The two-scale system is the standard benchmark for data assimilation and parameterisation research: the \(X\) variables represent the “truth” that a model must track, while the \(Y\) variables represent unresolved processes that a coarser model would need to parameterise.
fig, axes = plt.subplots(1, 2, figsize=(13, 5))
im0 = axes[0].imshow(
X_ts.T, aspect='auto', origin='lower',
extent=[t_ts[0], t_ts[-1], -0.5, K - 0.5],
cmap='RdBu_r',
)
plt.colorbar(im0, ax=axes[0], label='$X_k$')
axes[0].set_xlabel('time'); axes[0].set_ylabel('$k$')
axes[0].set_title('Slow variables $X_k(t)$')
im1 = axes[1].imshow(
Y_ts.T, aspect='auto', origin='lower',
extent=[t_ts[0], t_ts[-1], -0.5, K * J_val - 0.5],
cmap='RdBu_r',
)
plt.colorbar(im1, ax=axes[1], label='$Y_{k,j}$')
axes[1].set_xlabel('time'); axes[1].set_ylabel('$k \\cdot J + j$')
axes[1].set_title('Fast variables $Y_{k,j}(t)$')
fig.suptitle(f'Two-scale Lorenz-96 — space-time (K={K}, J={J_val}, F={F_ts})')
plt.tight_layout(); plt.show()
Comparing the two space-time diagrams.

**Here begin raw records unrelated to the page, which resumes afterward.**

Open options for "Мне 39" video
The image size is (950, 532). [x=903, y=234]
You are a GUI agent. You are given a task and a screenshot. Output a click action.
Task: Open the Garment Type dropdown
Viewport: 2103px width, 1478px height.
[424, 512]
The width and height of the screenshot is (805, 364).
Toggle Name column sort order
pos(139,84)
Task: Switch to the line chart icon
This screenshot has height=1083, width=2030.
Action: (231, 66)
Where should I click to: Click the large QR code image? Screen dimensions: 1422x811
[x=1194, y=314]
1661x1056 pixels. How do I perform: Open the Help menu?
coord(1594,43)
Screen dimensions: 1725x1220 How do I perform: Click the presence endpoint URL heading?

The left panel (\(X_k\)) looks qualitatively like the single-scale diagram — propagating wave packets on the slow timescale. The right panel (\(Y_{k,j}\)) has \(K \times J = 360\) rows. They are ordered as \(Y_{0,0},\ldots,Y_{0,J-1},\,Y_{1,0},\ldots\) so every \(J=10\) rows corresponds to a new host variable \(X_k\); the repeating block structure is visible as horizontal banding every 10 rows. Within each block the \(J\) fast variables share the same slow-scale envelope (inherited from \(X_k\)) but carry rapid fine-scale oscillations. The Y field consequently looks like a “textured” version of X: the large-scale wave pattern is still faintly visible, but the dominant visual impression is rapid, small-scale variability.
Solver notes
Single-scale (J=0): RK45 (adaptive) or rk4 (fixed step) both work. dt=0.05 is adequate for space-time diagnostics at \(F=8\).
Two-scale (J>0): always use method='rk4' with explicit dt and si. Adaptive solvers call dydt at sub-step evaluations that corrupt the accumulated state history for this model.
output = model.integrate(t_span=..., y0=..., method='rk4',
dt=0.005, kwargs={'si': 0.005})dt: integration timestep — keep ≤ 0.005 for the two-scale system to resolve fast-variable dynamicssi: recording interval — set equal todtto capture all Y oscillations, or larger to downsample
Accessing Y for variable k: output.state_variables[f'y{k*J + j}'] for \(j = 0,\ldots,J-1\).
Warmup is required for the two-scale system. Random initial conditions placed far from the attractor take ≈ 5–10 time units to equilibrate. Always discard a warmup run before taking statistics or diagnostics.